__TASK STATEMENT__. Looking at the data that follows, count the lines containing the word "agent" and write down only that count.
======== GIVEN RECORDS ========
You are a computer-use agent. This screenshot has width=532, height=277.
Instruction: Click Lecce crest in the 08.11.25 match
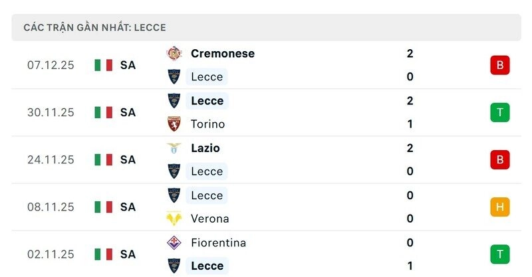pos(174,195)
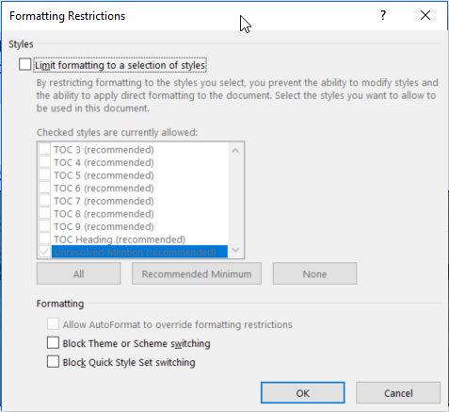This screenshot has width=449, height=412.
Task: Enable Limit formatting to a selection of styles
Action: tap(24, 64)
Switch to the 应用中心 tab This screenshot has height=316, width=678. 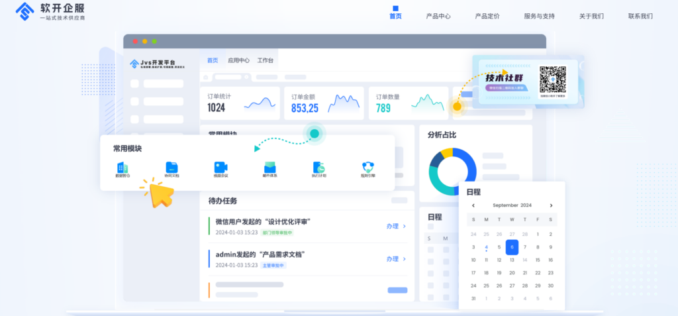(238, 60)
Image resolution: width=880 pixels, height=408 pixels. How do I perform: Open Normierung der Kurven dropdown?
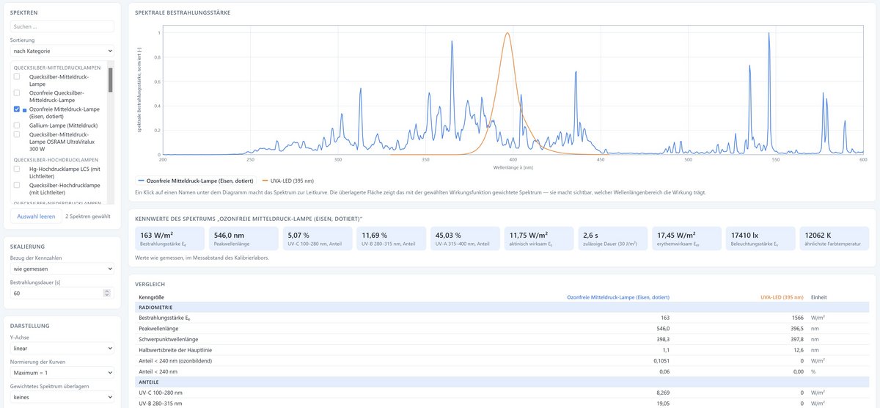click(62, 372)
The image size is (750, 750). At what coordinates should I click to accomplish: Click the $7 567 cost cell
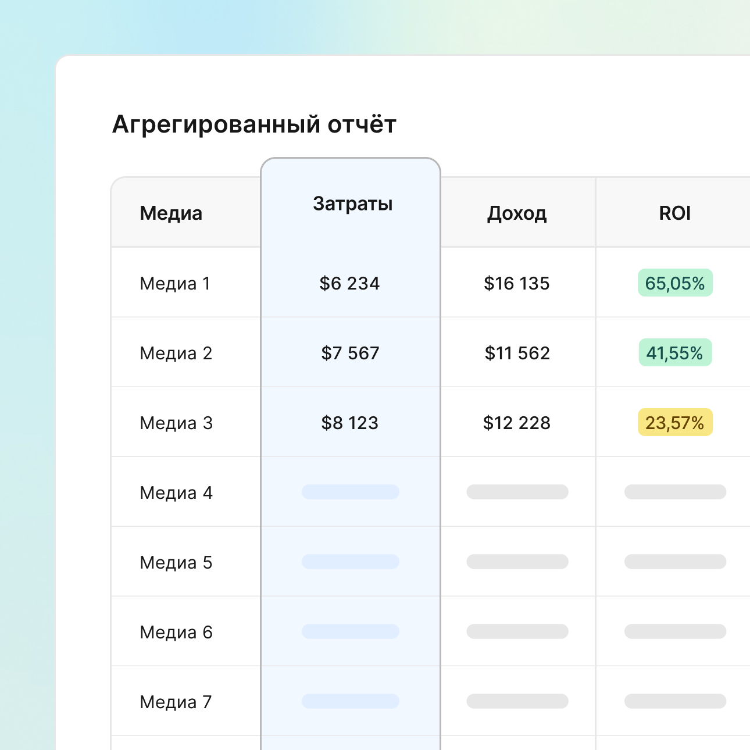pos(350,353)
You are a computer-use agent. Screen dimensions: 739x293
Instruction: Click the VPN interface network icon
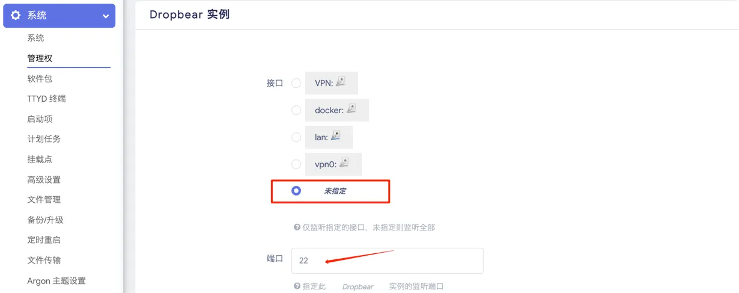click(341, 82)
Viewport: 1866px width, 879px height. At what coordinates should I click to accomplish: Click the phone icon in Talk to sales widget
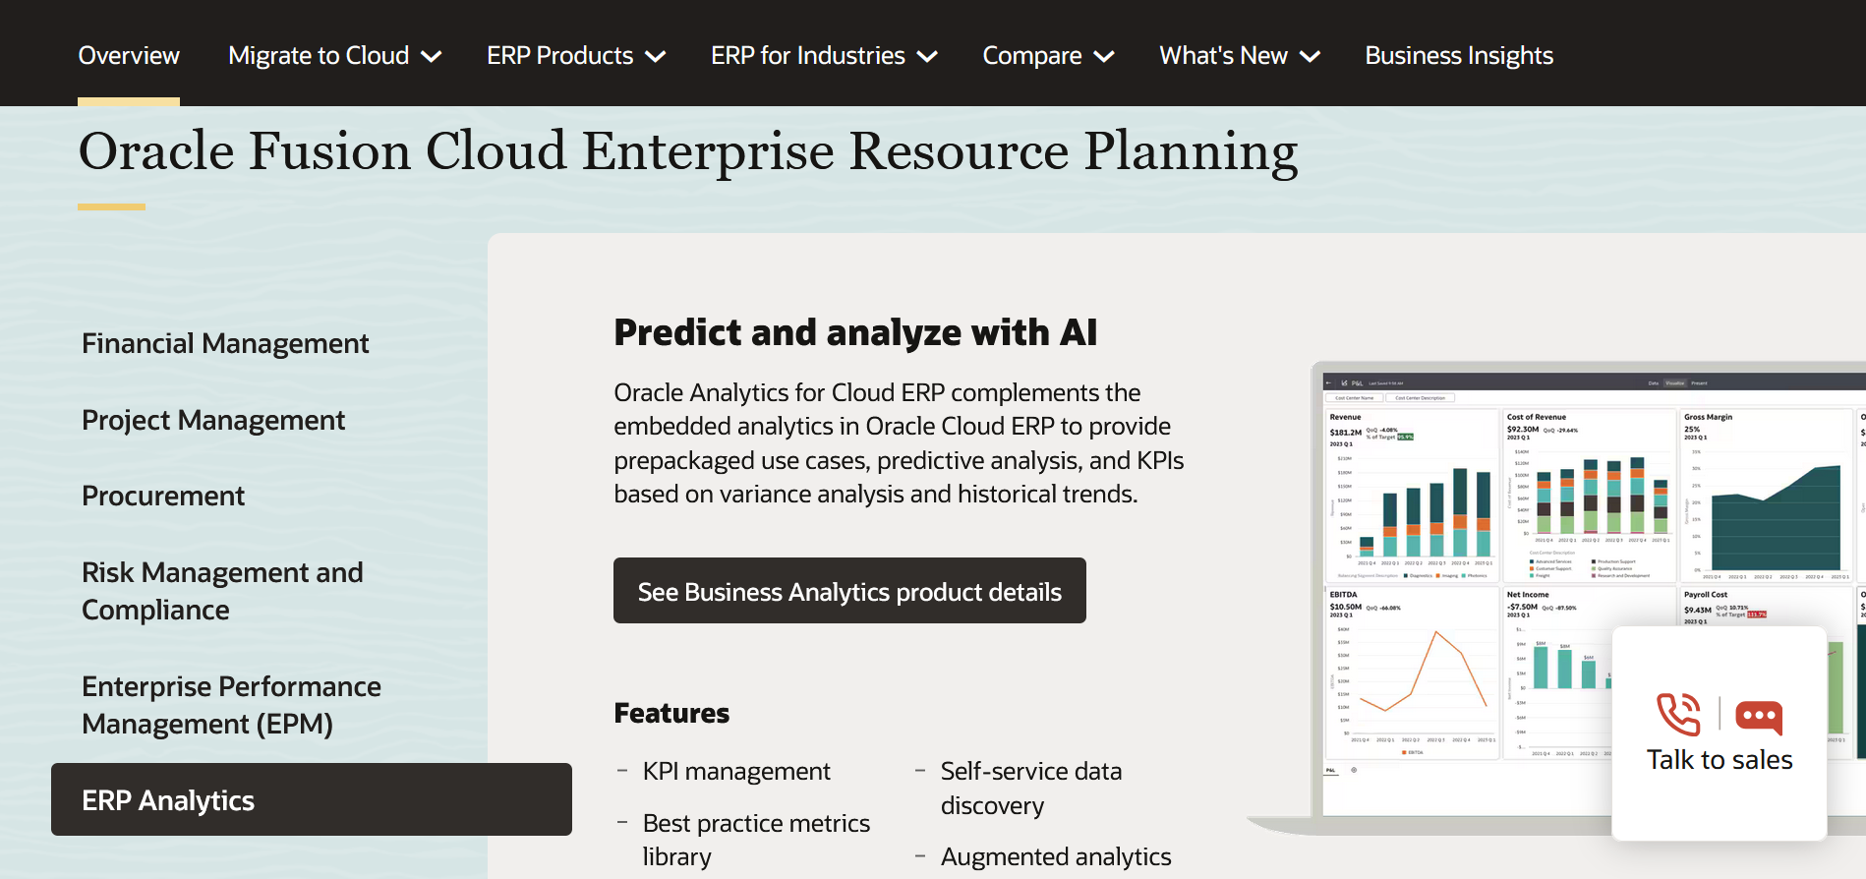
========
__THE ANSWER__. 2